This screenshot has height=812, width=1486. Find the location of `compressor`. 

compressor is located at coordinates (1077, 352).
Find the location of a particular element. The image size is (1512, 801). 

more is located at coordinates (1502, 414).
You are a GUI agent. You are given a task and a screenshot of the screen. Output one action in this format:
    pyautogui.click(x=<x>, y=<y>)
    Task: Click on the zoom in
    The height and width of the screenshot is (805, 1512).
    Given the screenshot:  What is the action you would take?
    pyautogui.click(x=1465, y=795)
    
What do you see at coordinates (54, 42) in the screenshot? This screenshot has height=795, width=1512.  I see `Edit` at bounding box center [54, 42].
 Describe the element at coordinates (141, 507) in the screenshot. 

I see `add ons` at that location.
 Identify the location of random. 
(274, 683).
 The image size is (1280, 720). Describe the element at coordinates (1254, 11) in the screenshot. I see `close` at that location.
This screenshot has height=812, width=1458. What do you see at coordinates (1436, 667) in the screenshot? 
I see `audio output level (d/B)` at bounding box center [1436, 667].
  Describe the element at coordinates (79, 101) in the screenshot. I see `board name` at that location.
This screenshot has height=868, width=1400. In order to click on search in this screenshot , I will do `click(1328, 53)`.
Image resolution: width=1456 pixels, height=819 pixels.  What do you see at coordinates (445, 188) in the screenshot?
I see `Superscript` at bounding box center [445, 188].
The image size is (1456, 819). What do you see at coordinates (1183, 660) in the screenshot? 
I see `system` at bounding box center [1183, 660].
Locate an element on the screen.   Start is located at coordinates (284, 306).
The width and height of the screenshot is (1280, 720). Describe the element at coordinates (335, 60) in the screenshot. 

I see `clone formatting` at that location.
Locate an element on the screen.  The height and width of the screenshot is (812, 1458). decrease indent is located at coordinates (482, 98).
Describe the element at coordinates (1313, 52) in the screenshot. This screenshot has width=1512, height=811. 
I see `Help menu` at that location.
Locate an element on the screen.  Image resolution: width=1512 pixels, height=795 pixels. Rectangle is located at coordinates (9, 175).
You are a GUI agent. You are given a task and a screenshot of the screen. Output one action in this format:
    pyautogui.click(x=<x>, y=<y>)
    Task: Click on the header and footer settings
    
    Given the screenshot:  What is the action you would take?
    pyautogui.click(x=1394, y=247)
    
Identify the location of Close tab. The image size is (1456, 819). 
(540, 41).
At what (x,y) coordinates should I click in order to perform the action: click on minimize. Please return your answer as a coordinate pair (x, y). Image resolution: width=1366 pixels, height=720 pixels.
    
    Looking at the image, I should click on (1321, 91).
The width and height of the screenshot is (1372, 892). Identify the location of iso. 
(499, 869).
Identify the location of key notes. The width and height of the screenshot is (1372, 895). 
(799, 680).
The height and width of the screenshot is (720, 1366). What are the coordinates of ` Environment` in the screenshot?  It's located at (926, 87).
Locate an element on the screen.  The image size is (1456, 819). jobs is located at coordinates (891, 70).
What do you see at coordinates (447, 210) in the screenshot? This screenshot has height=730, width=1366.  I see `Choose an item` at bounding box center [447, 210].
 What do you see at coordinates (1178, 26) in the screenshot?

.....

Given problem: Write out the records again word for word, beginning at the very start of the records and continuing through the line that contains "coordinates (482, 98).", with that line included.

Task result:
This screenshot has height=812, width=1486. Find the location of `compressor`. 

compressor is located at coordinates (1077, 352).
Find the location of a particular element. The image size is (1512, 801). 

more is located at coordinates (1502, 414).
You are a GUI agent. You are given a task and a screenshot of the screen. Output one action in this format:
    pyautogui.click(x=<x>, y=<y>)
    Task: Click on the zoom in
    The height and width of the screenshot is (805, 1512).
    Given the screenshot:  What is the action you would take?
    pyautogui.click(x=1465, y=795)
    
What do you see at coordinates (54, 42) in the screenshot? This screenshot has height=795, width=1512.  I see `Edit` at bounding box center [54, 42].
 Describe the element at coordinates (141, 507) in the screenshot. 

I see `add ons` at that location.
 Identify the location of random. 
(274, 683).
 The image size is (1280, 720). Describe the element at coordinates (1254, 11) in the screenshot. I see `close` at that location.
This screenshot has height=812, width=1458. What do you see at coordinates (1436, 667) in the screenshot? 
I see `audio output level (d/B)` at bounding box center [1436, 667].
  Describe the element at coordinates (79, 101) in the screenshot. I see `board name` at that location.
This screenshot has height=868, width=1400. In order to click on search in this screenshot , I will do `click(1328, 53)`.
Image resolution: width=1456 pixels, height=819 pixels.  What do you see at coordinates (445, 188) in the screenshot?
I see `Superscript` at bounding box center [445, 188].
The image size is (1456, 819). What do you see at coordinates (1183, 660) in the screenshot? 
I see `system` at bounding box center [1183, 660].
Locate an element on the screen.   Start is located at coordinates (284, 306).
The width and height of the screenshot is (1280, 720). Describe the element at coordinates (335, 60) in the screenshot. 

I see `clone formatting` at that location.
Locate an element on the screen.  The height and width of the screenshot is (812, 1458). decrease indent is located at coordinates (482, 98).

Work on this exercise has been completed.